Non sono pièce, le sue, ma ordigni di affabulazione. Complici attori di primissimo livello – che evidentemente ha la capacità e il fiuto d’intercettare o, come in questo caso, addirittura di eleggere a fulcro vivo, attorno a cui creare la sua drammaturgia –, imbastisce attorno all’ignaro spettatore impalpabili lacci di zucchero filato. E mentre lo invita a lasciarsi andare in quella lingua d’invenzione, volutamente sgarrupata e infarcita d’improbabili neologismi (a restituir le sonorità del dialetto come da parte di chi non ne conoscesse il corrispettivo in italiano corretto), già prepara l’ennesimo agguato.

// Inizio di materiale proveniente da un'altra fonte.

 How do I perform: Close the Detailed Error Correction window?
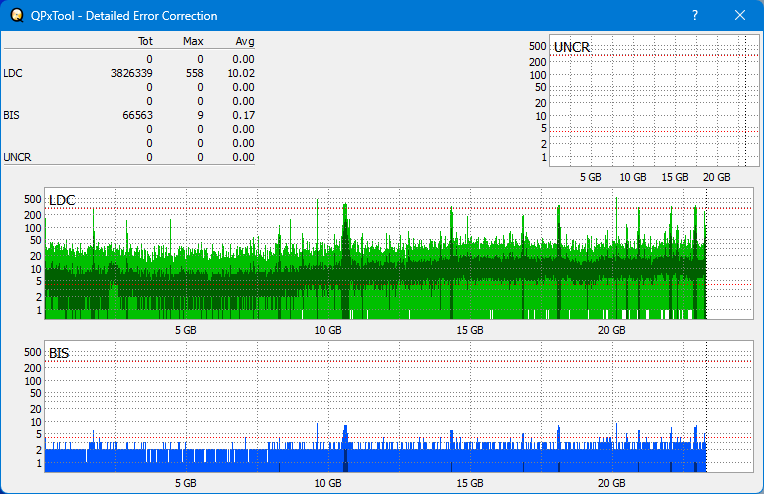(740, 15)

E questo fa anche in “Eppideis”, il cui ritmo incalzante e alternato di finzione e realtà, fantasia e verità, buonismo e disincanto – nel triadico implacabile di sferzata/moina-e-affondo… – ci trascina in un turbinio vorticoso, che non può che precipitarci verso la disfatta. Eppure, qui, non c’è nulla della tragedia e della sua potenza quasi salvifica e certo catartica! È come la pistola che c’è, ma che non spara (o, se spara, chissà se e cosa colpisce davvero); così anche le drammaturgie di Palazzolo hanno un loro modo beffardo di rovinarci addosso: scivolante, come un sogno, che all’improvviso volga in incubo, e sinistro, come li cunti dei nostri nonni, che quando meno te lo aspettavi si tingevano di nero. Un ossimoro, quindi (come tutte quelle volte che ridi a crepapelle, ma vorresti solo piangere a dirotto o gridare in modo barbaro e scomposto), una sinestesia (il rosa shokking del dolore più indicibile) quale sola possibilità di ritrovare ancora un contatto, se pur forse non un’autentica salvezza, in quel “teatro, quando ancora raduna i vivi e li nutre”.

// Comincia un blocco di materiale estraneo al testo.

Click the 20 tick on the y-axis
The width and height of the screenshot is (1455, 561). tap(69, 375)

Così scriveva la Guarnieri e a questo allude il monologo finale dello stesso drammaturgo in scena: un deus-ex-machina, che interviene a interrompere un finale tanto tragico quanto prevedibile per riportare il senso verso una dimensione altra. Non è (soltanto) la tragedia dell’esistere (peccato, se un appunto va pur mosso all’eccellente spettacolo, che la drammaturgia non sviluppi il movente della scelta della protagonista: fors’è poco sminuire le conclamate cause apparenti virando verso un ineffabile, che non ce ne restituisce le pur opinabili ragioni), né (solo) quella del senso del proprio fare; più visceralmente, il reale sconcerto nasce dalla vanità di quell’imponderabile, che incombendo sulla nostra tenacia, ci travolge contro ogni nostro più strenuo resistere. E chissà che, come in quella domanda al pubblico (“Ma voi siete proprio carne ossa, carne ossa?”), nel racconto del drammaturgo (il suo salire, nonostante tutto, sullo montagna, incurante degli enormi sacrifici e preparato ad accettare gli alterni esisti della scalata) non sia nascosta la domanda sul senso del fare ancora teatro post e nonostante la pandemia.
Visto al Teatro della Contraddizione di Milano; prossimamente in scena, è l’augurio, nei teatri di tutto lo Stivale.